Challenge A → Retype every line of the listing below exactly, leaving the pictures out.

Article →
Example 5.1. Consider the substitution $[\theta ]_U = [\{x/s(y,u,y), z/s(u,u), v/u \}]_{w,x,y,z}$ in Example 3.2. Its abstraction in $\mathtt{ShLin}$ is given by

\begin{align*} \alpha _{\mathit {sl}}(\alpha _{\mathrm {2}}(\alpha _{\mathrm {\omega }}([\theta ]_U))) = [ \{ xy, xz, w\}, \{ y, w \}, U ] \enspace . \end{align*}

Analogously, substitutions $[\theta _1]_{U_1} = [\{ x/r(w_1,w_2,w_2,w_3,w_3), y/a, z/r(w_1) \}]_{x,y,z}$ and $[\theta _2]_{U_2} = [\{ x/r(w_4, w_5, w_6, w_8, w_8), u/r(w_4,w_7), v/r(w_7,w_8)\}]_{u,v,x}$ from Example 3.3 are abstracted into $[S_1,L_1,U_1]=[\{x, xz\},\{y, z\}, U_1]$ and $[S_2, L_2, U_2] = [\{ uv, ux, vx, x\}, \{u,v\}, U_2]$ , respectively.

Challenge B → Update the example from "Analogously, substitutions $[\theta" up to and including "U_2]$ , respectively.", changing "Analogously" to "Similarly".

[Records from a collection]
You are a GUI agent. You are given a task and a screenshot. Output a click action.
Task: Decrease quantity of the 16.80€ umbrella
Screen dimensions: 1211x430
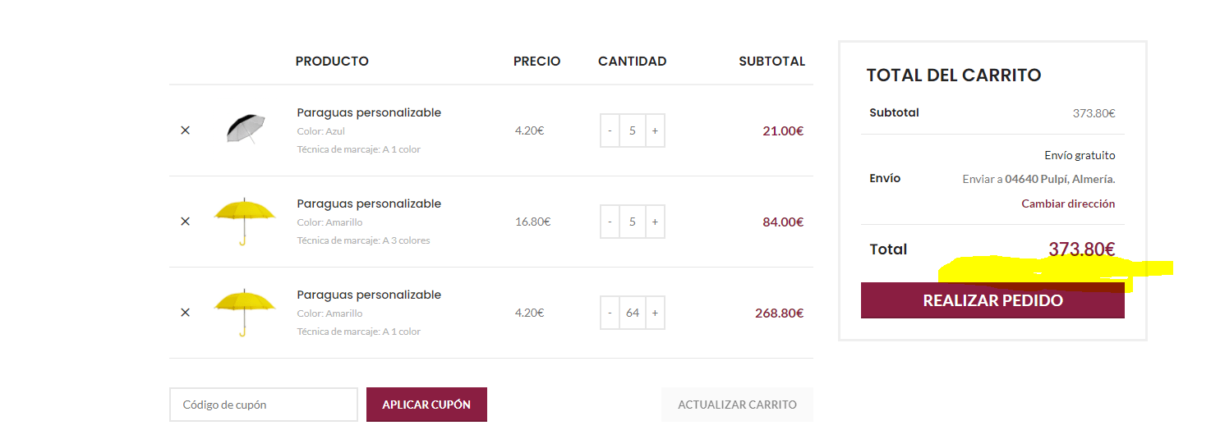(x=610, y=222)
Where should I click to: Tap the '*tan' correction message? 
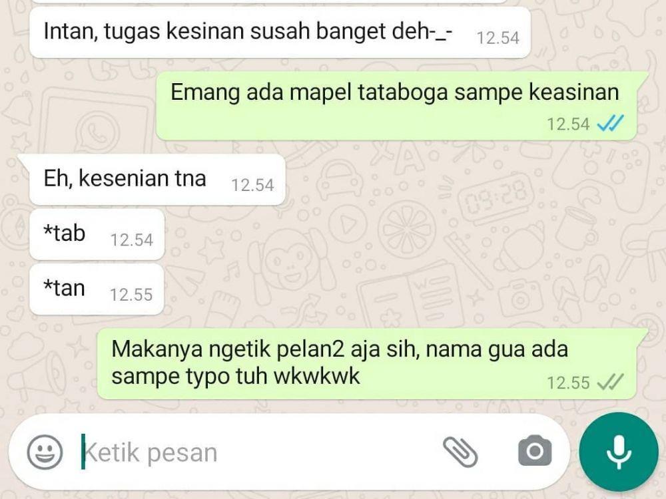tap(97, 289)
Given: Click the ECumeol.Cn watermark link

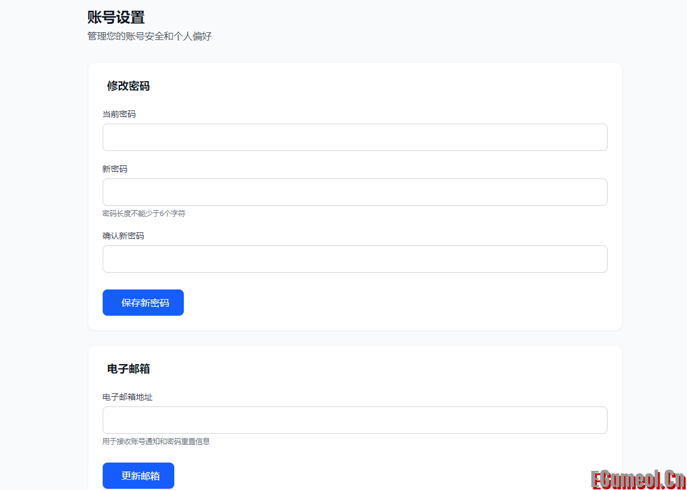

Task answer A →
You are a GUI agent. You are given a task and a screenshot. Output a click action.
Task: Decrease quantity of the 16.80€ umbrella
Screen dimensions: 1211x430
(x=610, y=222)
Where should I click to: Tap the '*tan' correction message? 
tap(97, 289)
Given: Click the ECumeol.Cn watermark link

Task answer B →
Similarly, substitutions $[\theta _1]_{U_1} = [\{ x/r(w_1,w_2,w_2,w_3,w_3), y/a, z/r(w_1) \}]_{x,y,z}$ and $[\theta _2]_{U_2} = [\{ x/r(w_4, w_5, w_6, w_8, w_8), u/r(w_4,w_7), v/r(w_7,w_8)\}]_{u,v,x}$ from Example 3.3 are abstracted into $[S_1,L_1,U_1]=[\{x, xz\},\{y, z\}, U_1]$ and $[S_2, L_2, U_2] = [\{ uv, ux, vx, x\}, \{u,v\}, U_2]$ , respectively.